Communiqué de presse
20 juin, 2002
Les apports de déchets dangereux dans la rivière Niagara sont réduits de
quatre-vingt-dix pour cent
L’État de New York et l’Environmental Protection Agency des États-Unis (USEPA)
ont pris à l’égard de nombreux dépôts de déchets dangereux des mesures
correctrices qui ont réduit d’environ 90 p. 100 les apports potentiels de
certains polluants dangereux dans la rivière Niagara. C’est là une des
nombreuses conclusions que publie aujourd’hui la
Commission mixte internationale (CMI)
dans son évaluation des activités fédérales, étatiques et provinciales qui
visent à restaurer la rivière Niagara. L’évaluation de la situation fait
ressortir plusieurs réussites remarquables, mais aussi certains problèmes qu’il
faudra résoudre dans le contexte de l’actuel plan d’assainissement (PA) sous
peine d’entraver les progrès.
La CMI fait le bilan des mesures d’assainissement prises par les gouvernements
responsables. Il ne s’agit pas d’une évaluation environnementale de l’état
actuel de la rivière.

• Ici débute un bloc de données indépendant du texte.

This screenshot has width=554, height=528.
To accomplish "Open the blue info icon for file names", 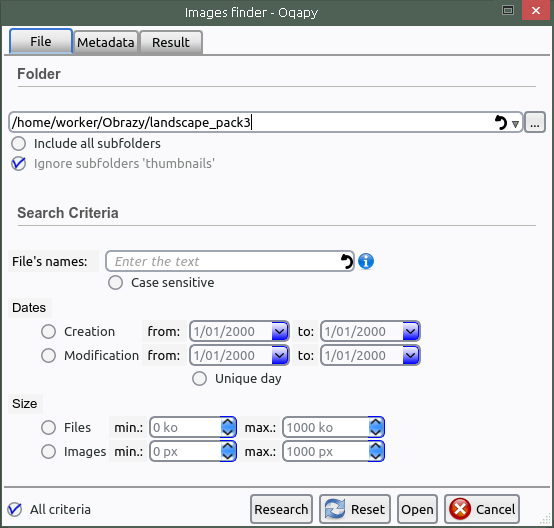I will (x=366, y=262).
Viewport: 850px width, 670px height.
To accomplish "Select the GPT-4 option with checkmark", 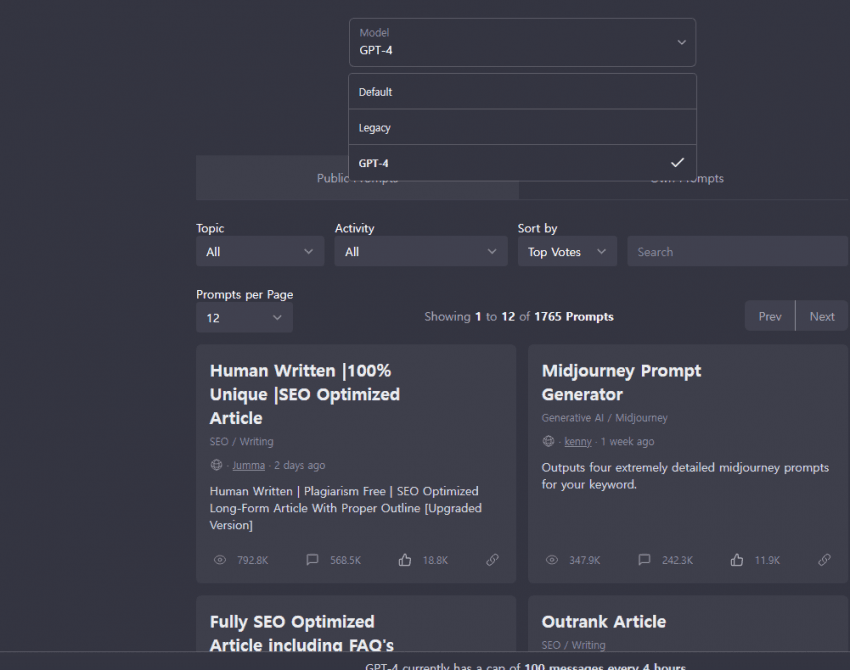I will coord(522,163).
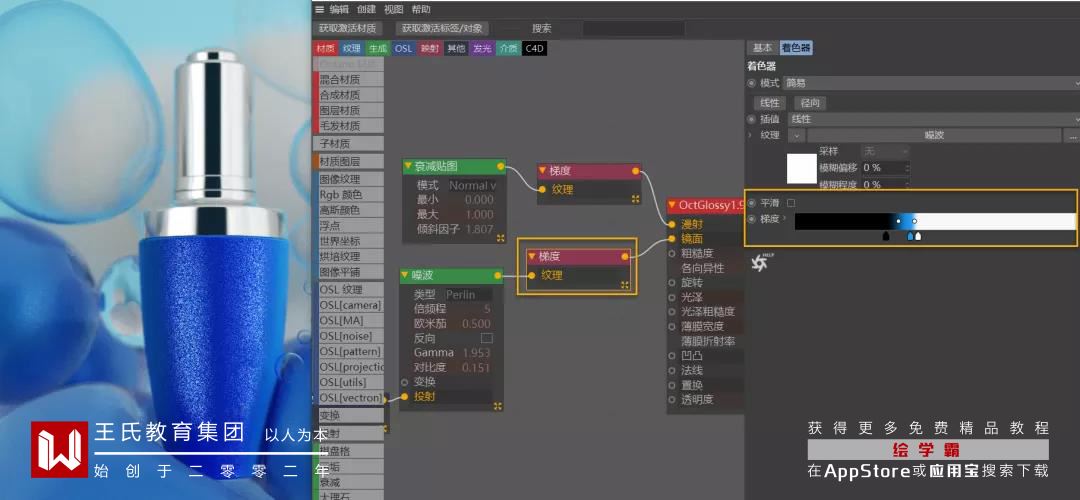
Task: Select the black gradient knot marker
Action: 886,236
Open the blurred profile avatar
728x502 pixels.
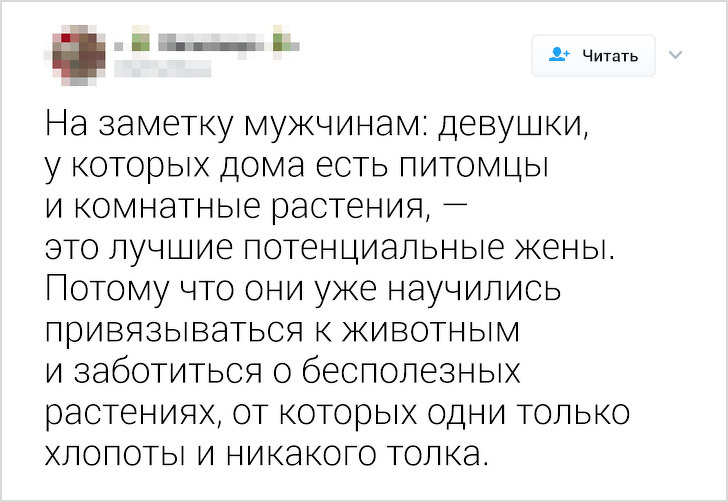(x=75, y=54)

La Commission et sont Conseil consultatif scientifique
ont rencontré des citoyens de la région, des représentants d’organismes
gouvernementaux aux États-Unis et au Canada, des entreprises, des municipalités
locales, des organisations non gouvernementales et les médias pour recueillir
des renseignements aux fins de l’évaluation.
Principales conclusions de la CMI au sujet de l’assainissement de la rivière :
-
On a réduit considérablement les charges de contaminants dans l’ensemble de la
région; ainsi, y compris, certains apports potentiels dans la rivière en
provenance de dépôts de déchets dangereux du côté américain ont été réduits
d’environ 90 p. 100 depuis 1989.
-
On a sensiblement avancé la réalisation des objectifs du plan d’aménagement
panlacustre du lac Ontario.
-
On a établi et maintenu des programmes binationaux de surveillance à long terme.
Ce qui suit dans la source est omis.